Fertiges Klimaschutzgesetz wird an seinen Inhalten zu messen sein

(Wien, 18. Juni 2010) Die österreichische Umweltschutzorganisation begrüßt die heutige Einigung von Bund und Ländern für ein Klimaschutzgesetz in Österreich. "Es ist höchst an der Zeit, dass auch Österreich ein Gesetz hat, das sicherstellt, dass die internationalen Verpflichtungen zur Reduktion von Treibhausgasemissionen eingehalten werden. Jetzt ist das Klimaschutzgesetz in Reichweite - nach jahrelangem Bemühen, eine Einigung zwischen Bund und Ländern voranzutreiben, ein Erfolg für die GLOBAL 2000-Klimaschutzkampagne", so Dr.Klaus Kastenhofer, Geschäftsführer von GLOBAL 2000
Jetzt kann ein Versäumnis wettgemacht werden, das Österreichs Klimaschutz auf die letzten Plätze in der EU gebracht hat. "Der tatsächliche Erfolg wird aber daran zu messen sein, ob das Gesetz in Verfassungsrang erhoben wird und ob die Klimaschutzmaßnahmen in Österreich umgesetzt werden", so Kastenhofer.
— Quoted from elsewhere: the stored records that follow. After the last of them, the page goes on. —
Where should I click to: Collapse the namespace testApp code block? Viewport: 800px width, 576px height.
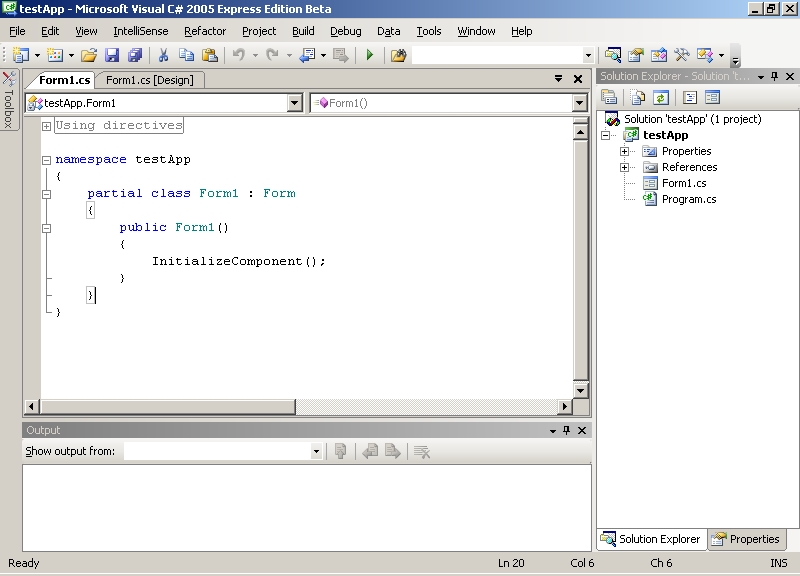46,160
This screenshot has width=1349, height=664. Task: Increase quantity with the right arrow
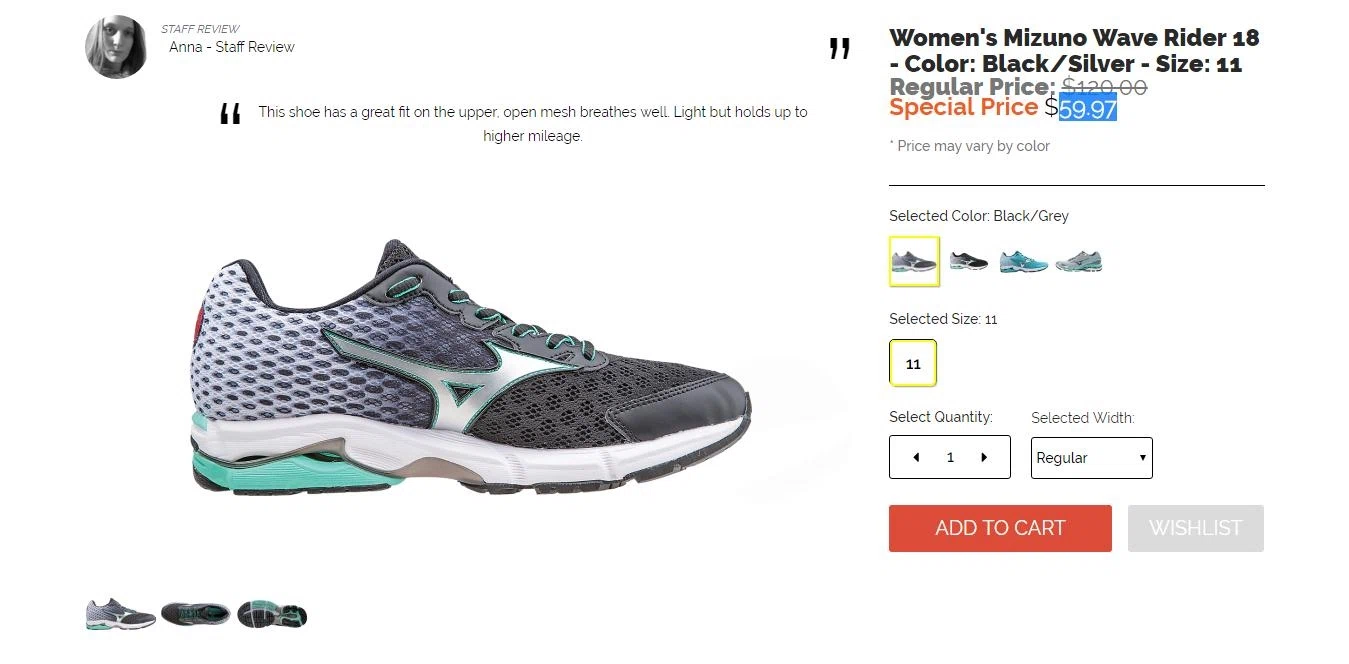coord(984,457)

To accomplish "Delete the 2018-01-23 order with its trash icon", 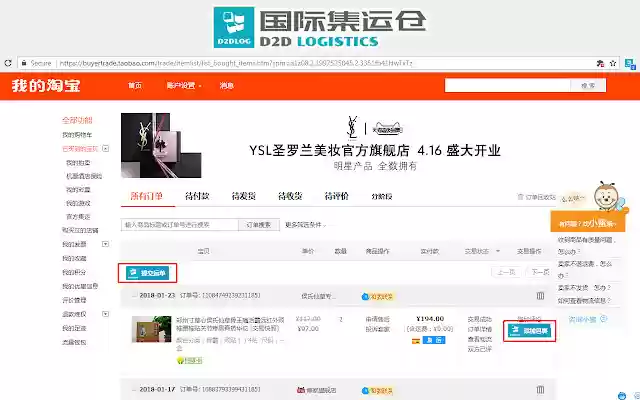I will pos(540,296).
Das Gesetz muss über einen klaren Reduktionspfad sicherstellen, dass die nötige Reduktion von Treibhausgasen erreicht wird. GLOBAL 2000
fordert, dass es zur Zielerreichung eine jährliche öffentliche Berichtspflicht gibt. Falsche Lösungen wie Atomkraft, CCS oder Gentechnik müssen im Klimaschutzgesetz explizit abgelehnt werden.